[To do] Copy out the listing that follows, exactly, without its pictures.

= Beginning of Section =

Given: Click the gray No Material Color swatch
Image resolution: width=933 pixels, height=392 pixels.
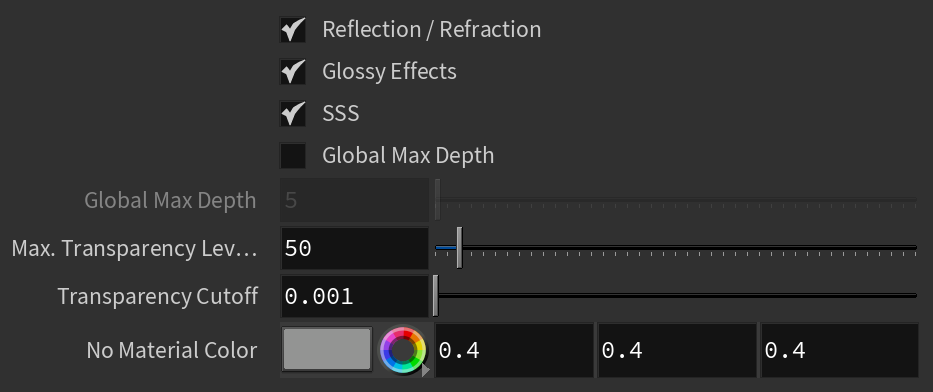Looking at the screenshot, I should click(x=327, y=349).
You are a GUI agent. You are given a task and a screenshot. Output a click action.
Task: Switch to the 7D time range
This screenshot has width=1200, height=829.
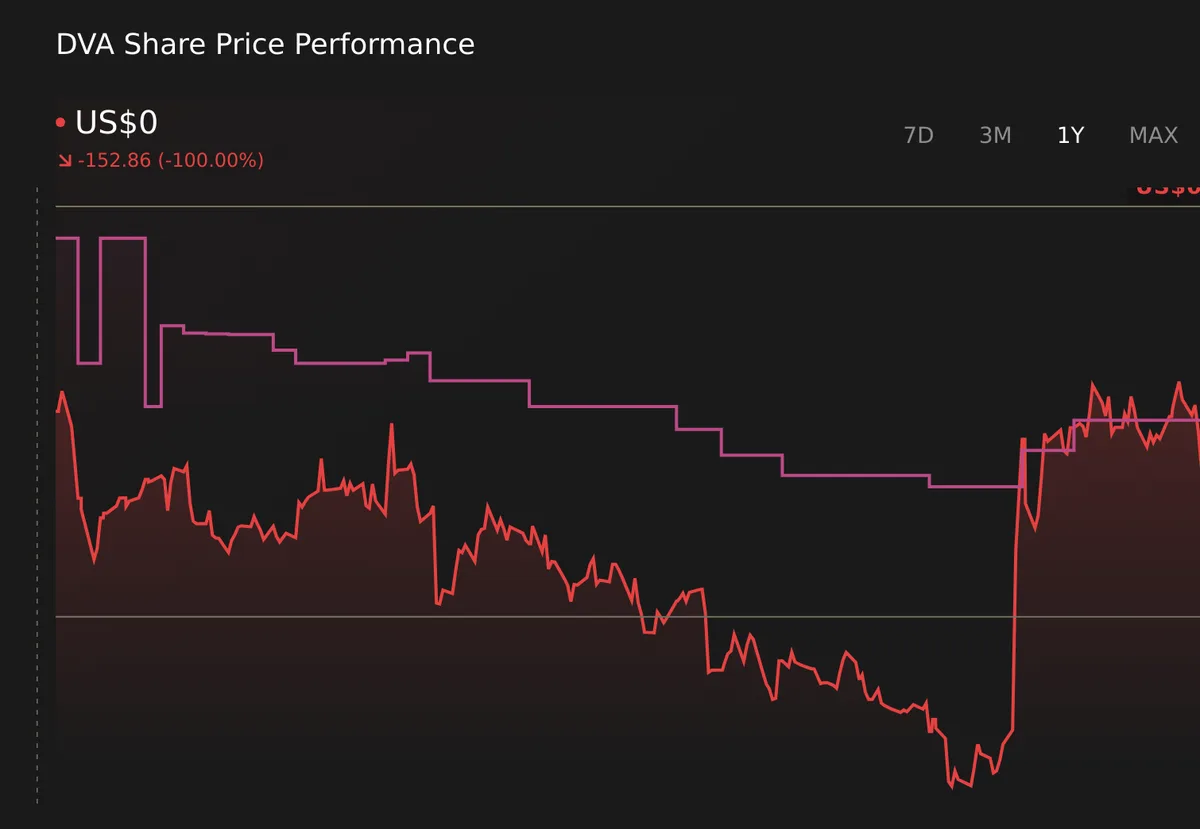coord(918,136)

= End of Section =

[Written response]
Given: Click the gray No Material Color swatch
Image resolution: width=933 pixels, height=392 pixels.
Looking at the screenshot, I should click(x=327, y=349).
You are a GUI agent. You are given a task and a screenshot. Output a click action.
Task: Switch to the 7D time range
This screenshot has width=1200, height=829.
coord(918,136)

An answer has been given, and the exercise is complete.